## RECORDS
···

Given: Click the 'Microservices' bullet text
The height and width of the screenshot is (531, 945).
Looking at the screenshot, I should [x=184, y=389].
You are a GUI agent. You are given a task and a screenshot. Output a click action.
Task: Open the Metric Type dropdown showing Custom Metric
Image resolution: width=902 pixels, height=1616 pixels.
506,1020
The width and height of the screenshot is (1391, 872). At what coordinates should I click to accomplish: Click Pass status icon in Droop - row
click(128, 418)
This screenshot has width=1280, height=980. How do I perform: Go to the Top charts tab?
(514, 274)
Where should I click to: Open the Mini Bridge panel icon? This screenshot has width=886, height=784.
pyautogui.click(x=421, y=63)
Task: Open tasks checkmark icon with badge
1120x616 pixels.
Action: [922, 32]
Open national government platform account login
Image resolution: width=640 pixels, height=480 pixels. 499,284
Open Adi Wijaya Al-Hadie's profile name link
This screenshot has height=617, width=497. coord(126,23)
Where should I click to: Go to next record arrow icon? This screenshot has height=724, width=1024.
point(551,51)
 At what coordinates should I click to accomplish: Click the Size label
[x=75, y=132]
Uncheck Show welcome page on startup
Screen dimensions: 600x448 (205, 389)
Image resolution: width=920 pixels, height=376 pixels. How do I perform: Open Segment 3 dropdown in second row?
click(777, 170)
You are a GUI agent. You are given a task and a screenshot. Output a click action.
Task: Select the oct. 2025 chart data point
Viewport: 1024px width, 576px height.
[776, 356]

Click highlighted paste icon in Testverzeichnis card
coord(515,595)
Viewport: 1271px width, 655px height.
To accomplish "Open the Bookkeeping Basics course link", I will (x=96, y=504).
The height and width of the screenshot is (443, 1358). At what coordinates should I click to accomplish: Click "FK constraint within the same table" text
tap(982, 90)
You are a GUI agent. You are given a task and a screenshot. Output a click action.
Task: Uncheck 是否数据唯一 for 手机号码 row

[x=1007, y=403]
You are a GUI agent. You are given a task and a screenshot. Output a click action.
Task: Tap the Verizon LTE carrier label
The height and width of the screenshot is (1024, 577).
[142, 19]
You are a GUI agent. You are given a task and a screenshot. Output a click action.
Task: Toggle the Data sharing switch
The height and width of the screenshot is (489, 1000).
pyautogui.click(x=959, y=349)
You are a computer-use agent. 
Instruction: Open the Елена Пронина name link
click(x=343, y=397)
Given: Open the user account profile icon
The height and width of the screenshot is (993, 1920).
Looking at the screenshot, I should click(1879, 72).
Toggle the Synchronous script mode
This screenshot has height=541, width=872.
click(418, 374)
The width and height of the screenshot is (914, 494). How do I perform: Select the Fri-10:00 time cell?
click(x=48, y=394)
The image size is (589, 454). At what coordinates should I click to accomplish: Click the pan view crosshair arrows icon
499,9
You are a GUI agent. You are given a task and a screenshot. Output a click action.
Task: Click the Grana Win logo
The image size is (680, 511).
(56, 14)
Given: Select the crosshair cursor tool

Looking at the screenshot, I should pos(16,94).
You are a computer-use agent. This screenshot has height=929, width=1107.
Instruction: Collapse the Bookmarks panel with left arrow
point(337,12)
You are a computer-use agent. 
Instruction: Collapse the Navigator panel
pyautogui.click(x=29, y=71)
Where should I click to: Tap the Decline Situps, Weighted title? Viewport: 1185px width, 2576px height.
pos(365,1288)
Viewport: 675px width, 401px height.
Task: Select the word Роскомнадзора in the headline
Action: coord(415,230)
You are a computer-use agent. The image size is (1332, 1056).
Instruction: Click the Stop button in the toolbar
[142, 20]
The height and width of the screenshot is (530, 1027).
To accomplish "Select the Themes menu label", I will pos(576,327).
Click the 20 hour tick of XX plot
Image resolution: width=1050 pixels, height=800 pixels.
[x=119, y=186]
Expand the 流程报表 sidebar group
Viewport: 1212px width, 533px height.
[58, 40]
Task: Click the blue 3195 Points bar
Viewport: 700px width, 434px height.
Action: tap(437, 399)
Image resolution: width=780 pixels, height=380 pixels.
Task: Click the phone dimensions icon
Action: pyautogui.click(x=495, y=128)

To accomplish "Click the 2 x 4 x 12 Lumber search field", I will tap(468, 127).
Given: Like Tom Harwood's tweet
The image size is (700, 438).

···

## WHAT YOU SHOULD DO
Could you reproduce exactly the lines of the entries above, from the one with "Image resolution: width=920" through the one with "Task: Select the oct. 2025 chart data point", and nothing else?

## RESPONSE TO THE EXERCISE
Image resolution: width=920 pixels, height=376 pixels. How do I perform: Open Segment 3 dropdown in second row?
click(777, 170)
You are a GUI agent. You are given a task and a screenshot. Output a click action.
Task: Select the oct. 2025 chart data point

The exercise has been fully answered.